VoxForge
Hello,
I am using HREsults in order to know how my HTK recogniser works. I am interested in getting base results concerning %WER, %Substitutions(S), %Deletions(D) and %Insertions(I), but always a report of these S, D and I (i.e. the word 'he' has been S by the word 'she' 17 times, etc..).
I have read HTK Book section about HREsults -options, but I do not find the way to do it. Is it possible? I am using a 65K vocabulary (cross matrix does not work well..)
Thank you in advance
>I am interested in getting base results concerning %WER,
>%Substitutions(S), %Deletions(D) and %Insertions(I),
Sorry I don't understand what you are asking, pleasee rephrase your question
Ok, I am sorry.
I was trying to say that I use HREsults in order to get the word accuracy based on dynamic programming, as the HTK Book explains. I am interested in knowing the % of Deletions(D), Substitutions (S) and Insertions(I), which I get directly typing:
HREsults -n -A -T 1 -I original_mlf_files recout_files
but furthermore I would like getting a summarize indicating which words have been deleted and which words inserted and replaced, how many times for each word considered (and for substitutions and insertions, which words have been finally recognized, i.e. the correct word was 'he' but the recognized word has been 'she' and it has happened 25 times out of 75 total substitutions).

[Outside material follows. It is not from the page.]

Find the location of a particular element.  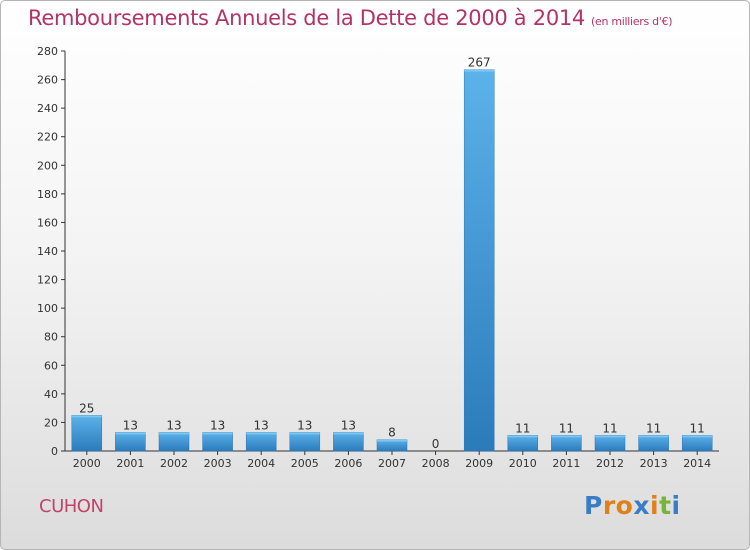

I suppose that HTK knows this information as it is necessary to be able to calculate the total number of S, D and I words, respectively.. but is there any way of taking it into a file?
I read the HREsults -options from HTK Book, and at the beginning I thought that using the cross matrix would help me, but as I use a 65K vocabulary, the matrix dimensions are too large in order to calculate all cross results..
Thank you for your help
> I would like getting a summarize indicating which words have been deleted
>and which words inserted and replaced, how many times for each word
>considered
Not sure if this can be done in HTK...best to ask on the HTK email list.
You could probably just write a script to do what you want, comparing the original_mlf_files to the recout_files.
Ok,
I have already thought in editing a script for it, but it is not easy because of dynamic programming.
I really think it exists an easy way of getting this kind of results from HTK, because HREsults needs them in order to calculate the number of insertions, deletions and substitutions.
I am waiting a response from HTK email list.
Thank you for your help and time